David McCreary of CCM said, "Confession time: As soon as I was assigned to review Natalie Grant's new CD, a not-so-flattering, preconceived notion came to mind. Isn't she just another generic-sounding pop diva? But after just one spin of her aptly titled Awaken disc, that thought was quickly relegated to 'oh-so-mistaken' status. Following an eye-opening overseas journey and a recent time of spiritual introspection, Grant now releases her most poignant and intimately reflective project to date. Musically and lyrically, Awaken propels Grant to an artistic pinnacle that should give her some much-deserved street cred. Whether it's through the powerhouse praise evidenced on the CD's title track or the piano-driven disclosure of 'The Real Me', the album's evocative arrangements convey the heart of someone who confronts reality head on and embraces social responsibility as an integral part of her faith. One hard-hitting issue Grant tackles is the harrowing problem of human trafficking, not exactly standard Christian music material. But after traveling to India and visiting the appalling red-light district there, Grant was shaken by the experience. Her cathartic rally cry of sorts is found on 'Home', a compelling magnum opus featuring the Prague Philharmonic Orchestra. Further admonition comes on 'What Are You Waiting For', a catchy, up-tempo track that issues an alert to Christians to abandon complacency and make a meaningful difference for eternity. Other weighty themes emerge, including self-esteem ('Make Me Over') and personal tragedy ('Held'). Also memorable is gospel-tinged selection 'Bring It All Together', a soul-stirring duet about restoration beautifully executed with country music legend Wynonna Judd. Throughout the disc, Grant's robust vocal delivery shines through brilliantly. Moreover, full-bodied instrumentation and solid production enhance an already stellar effort. Clearly her finest performance, this release certainly bodes well for Grant's continued fruitfulness."

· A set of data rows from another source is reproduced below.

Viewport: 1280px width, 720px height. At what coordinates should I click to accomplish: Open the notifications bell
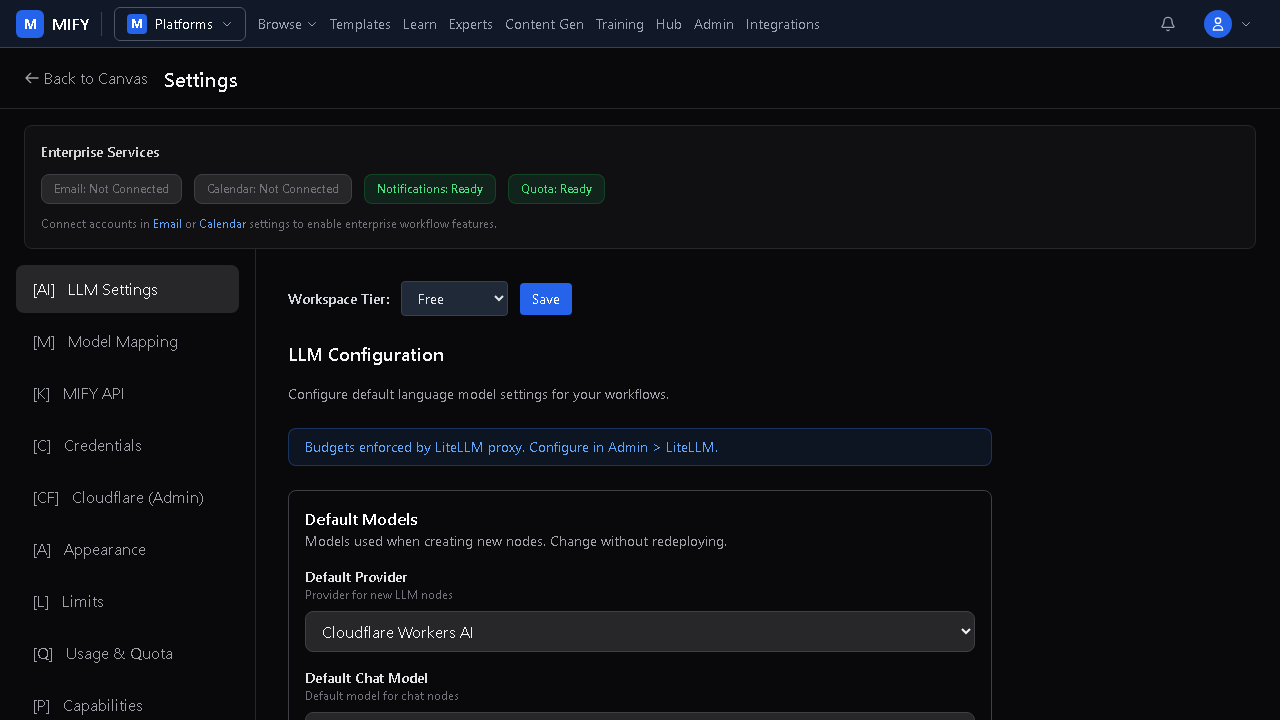point(1168,24)
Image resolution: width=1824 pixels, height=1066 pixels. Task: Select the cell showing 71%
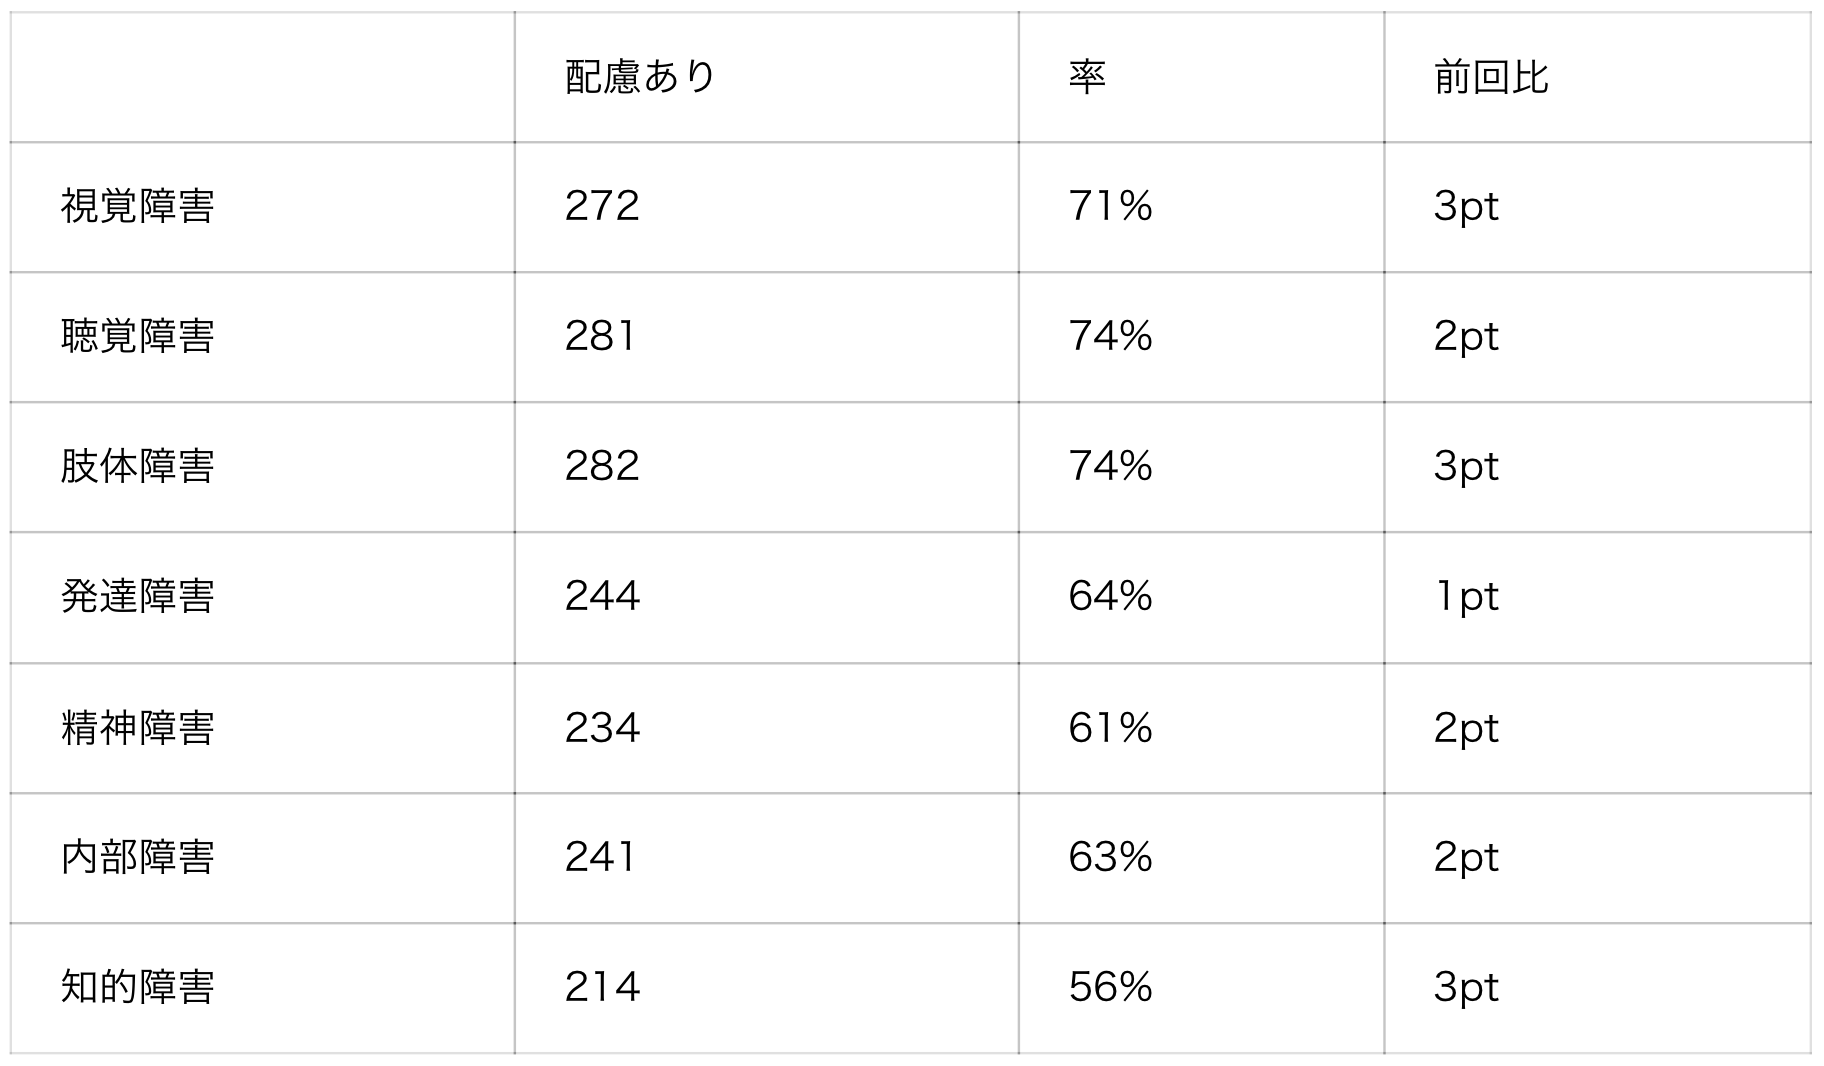tap(1201, 207)
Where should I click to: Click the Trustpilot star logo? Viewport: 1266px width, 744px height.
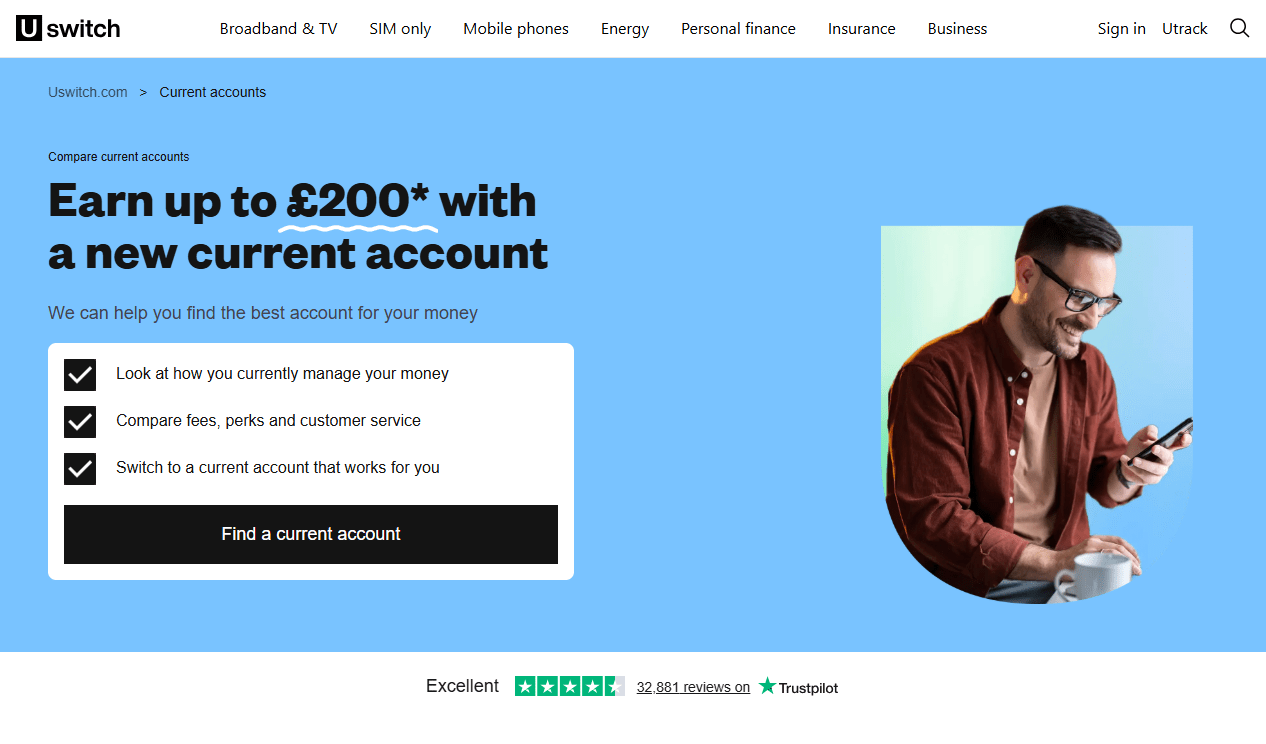click(x=798, y=687)
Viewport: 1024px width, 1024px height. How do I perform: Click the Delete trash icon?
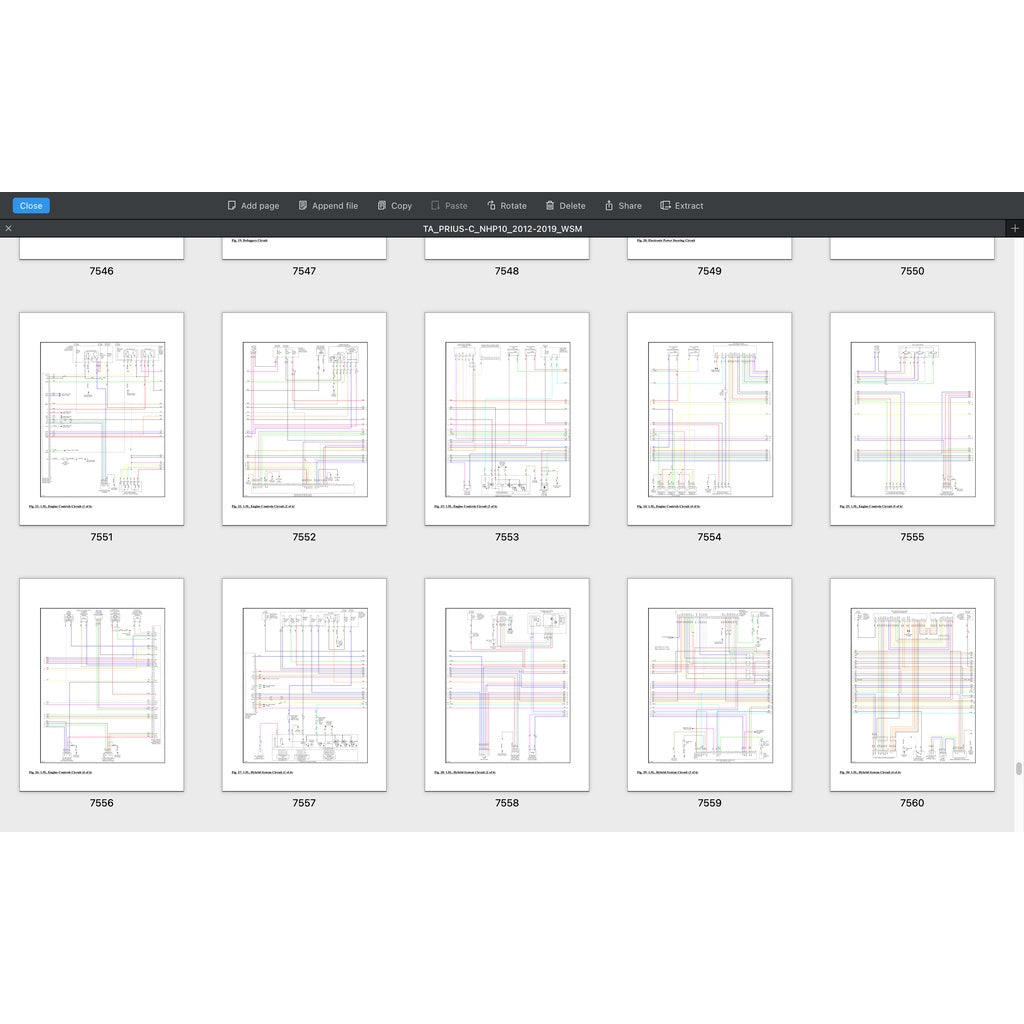coord(550,206)
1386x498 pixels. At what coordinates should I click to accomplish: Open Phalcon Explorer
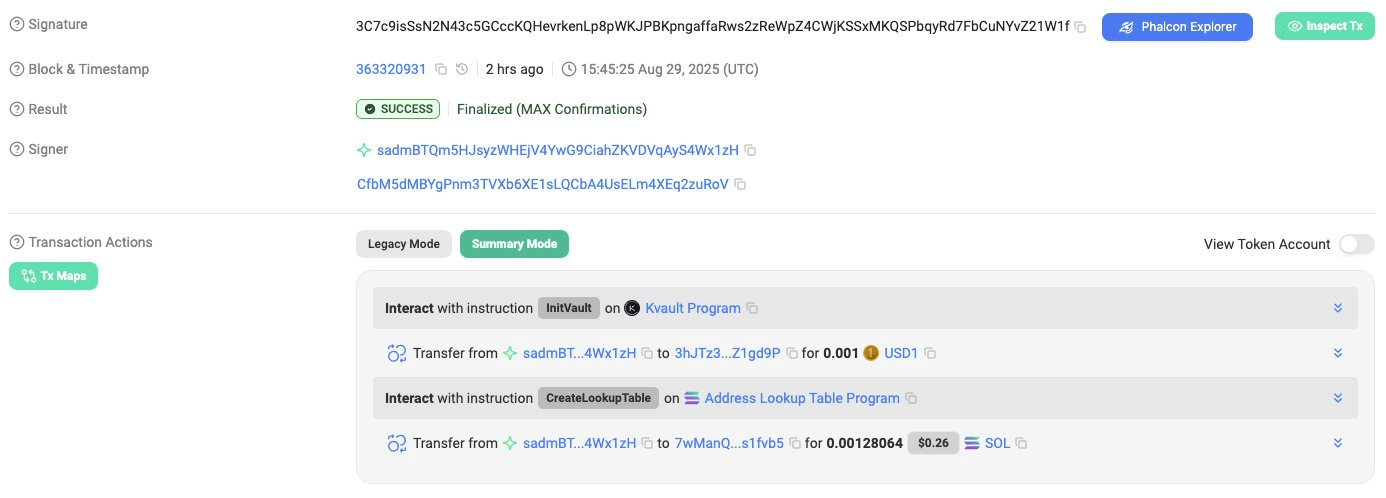[1177, 27]
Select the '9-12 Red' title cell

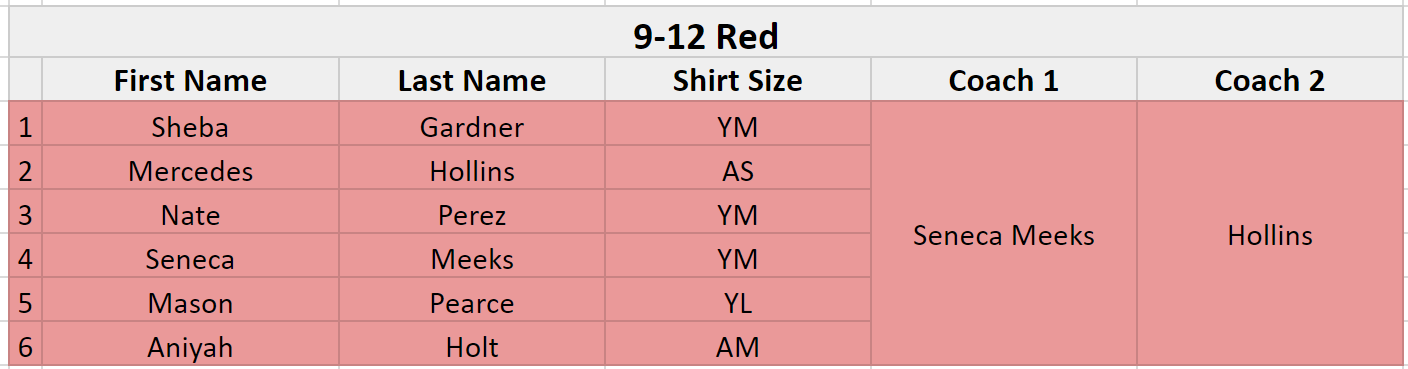705,37
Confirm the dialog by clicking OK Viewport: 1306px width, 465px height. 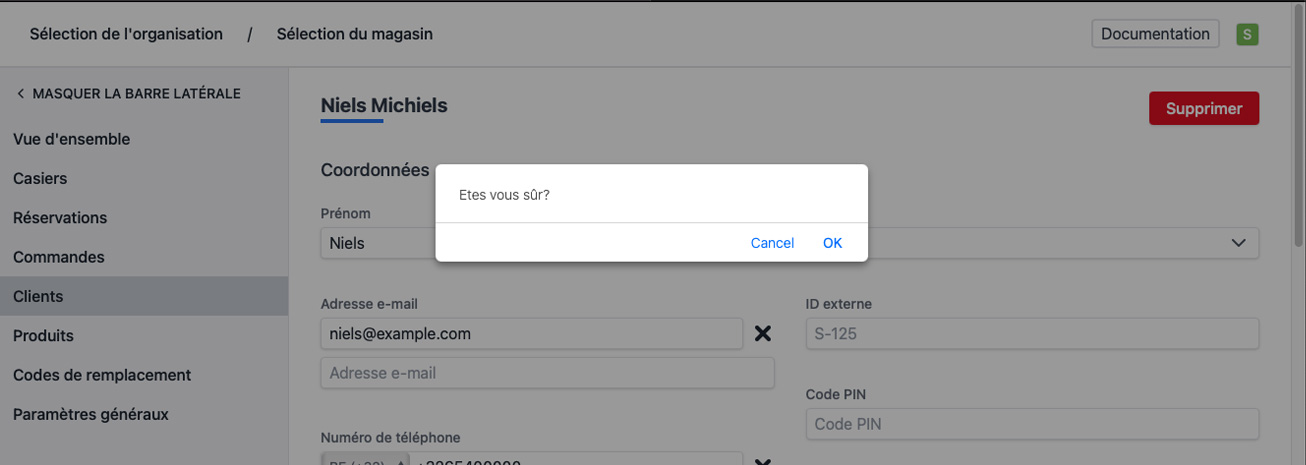pyautogui.click(x=832, y=243)

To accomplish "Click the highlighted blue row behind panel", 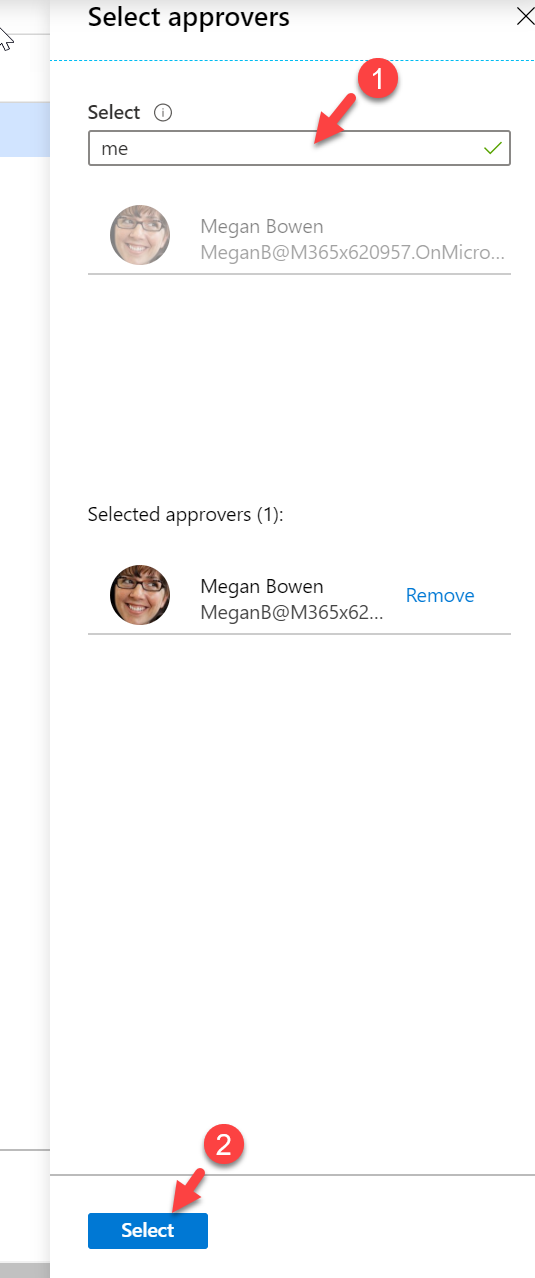I will point(25,130).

Cross Rhythmss Stuart Blackburn left a more unfavorable review, writing, "Natalie Grant has experienced some recognition Stateside with Dove nominations and all that. It is only fair to acknowledge that she has understood well the tastes of her home constituents. However, this side of the pond we will need more convincing. After a pointless intro track (fashionable these days), Awaken gets out of bed with a generous slice of power pop. The comparison with Superchick and the like is inevitable. Even so, with Natalie's versatile vocals and rock chick aspirations this album makes a promising start. Then begins the drift to the middle of the road. Clearly her producer secured a good deal with a string orchestra in the Czech Republic. Its lush sounds adorn much of the rest of the album, as Natalie's voice becomes increasingly dramatic and overproduction smooths away any musical edge. Ironically herein lies 'The Real Me' which is the strongest tune of the lot. It is a piano and strings affair, a considerable departure from the album's original musical direction. Just to ensure something for everyone, the penultimate track is a six minute gospel extravaganza featuring country music star Wynonna Judd. It is a pity that Natalie didn't have the courage to pursue her opening rock convictions but then we are talking Tennessee."

Shaun Stevenson of JesusFreakHideout remarked. "This time around, Natalie Grant has really outdone herself. The songwriting is superb, despite slightly formulaic at moments, and her vocal prowess shines through every high note. If you're a fan of Natalie Grant, or of ballads or soft rock, then Awaken might just be the perfect choice."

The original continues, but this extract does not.